Born in Warsaw, Israel “Charley” Goldman (1888–1968) arrived in America with his Polish parents at a very young age. The short kid from the Red Hook section of Brooklyn, New York, grew up with clenched fists. His fighting days were primarily during a time when it was illegal to box in the Empire State.
Before 1896, boxing was illegal, but the short-lived Horton Law legalized it until complaints of fixed fights and ring fatalities forced the state legislature to repeal it. From 1900 to 1911, boxing was relegated to chartered athletic clubs and could be patronized only by members of said club.
Club owners, trainers, and boxers, however, worked to circumvent the law by establishing their own “clubs” to host fights. Instead of buying tickets, patrons simply paid “membership dues,” which enabled them to attend the fights and bet on them. For Goldman, who relied on boxing as a career, especially since he dropped out of school in the fourth grade, the circumvention was a necessity. Many of his fights took place in the back of bars, but at the age of 15 he made the decision to turn professional.
Boxing Trainer
Goldman later became a trainer and found great success in his methodology of never changing the basics of a fighter but merely improving on what the fighter could already do. He would train several champion boxers, none more famous than boxing’s only undefeated heavyweight champion, Rocky Marciano. The future champion luckily landed with Goldman; otherwise, he would have been ignored or had his basics altered completely.Speaking with his assistant Angelo Dundee, who would go on to train Muhammad Ali, Goldman said of Marciano: “I gotta guy who’s short, stoop-shouldered, balding, got two left feet and, God, how he can punch.”

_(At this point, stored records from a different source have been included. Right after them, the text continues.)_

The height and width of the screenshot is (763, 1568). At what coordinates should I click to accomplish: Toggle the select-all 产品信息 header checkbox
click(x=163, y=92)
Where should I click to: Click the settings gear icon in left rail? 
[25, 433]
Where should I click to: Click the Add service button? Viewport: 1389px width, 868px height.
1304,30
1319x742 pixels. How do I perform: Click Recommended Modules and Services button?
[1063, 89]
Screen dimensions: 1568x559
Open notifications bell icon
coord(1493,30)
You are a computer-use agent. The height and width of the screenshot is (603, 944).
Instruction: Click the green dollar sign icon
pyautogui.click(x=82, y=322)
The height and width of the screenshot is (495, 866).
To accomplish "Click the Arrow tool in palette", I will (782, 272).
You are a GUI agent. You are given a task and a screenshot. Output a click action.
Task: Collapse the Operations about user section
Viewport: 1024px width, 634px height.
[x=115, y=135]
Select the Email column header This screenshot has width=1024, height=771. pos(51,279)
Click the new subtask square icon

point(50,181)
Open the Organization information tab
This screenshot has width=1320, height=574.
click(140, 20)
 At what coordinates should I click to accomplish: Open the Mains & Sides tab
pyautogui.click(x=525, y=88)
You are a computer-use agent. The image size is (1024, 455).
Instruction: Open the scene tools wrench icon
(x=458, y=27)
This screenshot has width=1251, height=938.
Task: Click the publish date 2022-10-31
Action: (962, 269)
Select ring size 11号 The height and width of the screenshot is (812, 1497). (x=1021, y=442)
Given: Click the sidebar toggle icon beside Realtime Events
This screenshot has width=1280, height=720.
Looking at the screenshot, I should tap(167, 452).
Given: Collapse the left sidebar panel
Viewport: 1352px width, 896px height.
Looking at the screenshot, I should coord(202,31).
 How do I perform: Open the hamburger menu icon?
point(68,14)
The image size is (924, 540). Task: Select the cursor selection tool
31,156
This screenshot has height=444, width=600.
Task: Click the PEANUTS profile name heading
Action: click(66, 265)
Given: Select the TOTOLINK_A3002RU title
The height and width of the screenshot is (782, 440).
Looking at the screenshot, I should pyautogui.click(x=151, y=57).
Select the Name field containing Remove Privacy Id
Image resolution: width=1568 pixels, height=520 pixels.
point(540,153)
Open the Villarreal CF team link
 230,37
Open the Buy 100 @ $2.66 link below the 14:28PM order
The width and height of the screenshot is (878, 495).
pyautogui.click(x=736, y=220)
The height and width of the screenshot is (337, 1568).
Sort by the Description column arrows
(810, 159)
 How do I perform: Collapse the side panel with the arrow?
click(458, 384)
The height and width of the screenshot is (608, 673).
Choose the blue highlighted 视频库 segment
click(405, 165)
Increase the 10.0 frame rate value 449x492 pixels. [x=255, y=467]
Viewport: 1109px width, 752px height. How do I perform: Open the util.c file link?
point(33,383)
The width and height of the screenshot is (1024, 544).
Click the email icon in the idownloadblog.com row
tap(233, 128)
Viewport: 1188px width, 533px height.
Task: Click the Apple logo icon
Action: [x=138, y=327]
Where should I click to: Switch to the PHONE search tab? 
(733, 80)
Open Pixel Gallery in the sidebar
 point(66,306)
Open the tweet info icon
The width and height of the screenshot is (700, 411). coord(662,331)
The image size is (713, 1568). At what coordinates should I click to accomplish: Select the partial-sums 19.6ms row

Goldman forced Marciano to work his left jab and hook by tying his right hand behind his back. To establish better footwork, he tied a rope to each ankle so that when he would overextend himself on a punch, he would fall. Goldman never focused on Marciano’s grace in the ring (of which he hardly had any), but rather on his brute force and inextinguishable stamina.
Goldman would continue training into the 1960s. He was inducted into the Boxing Hall of Fame in 1992.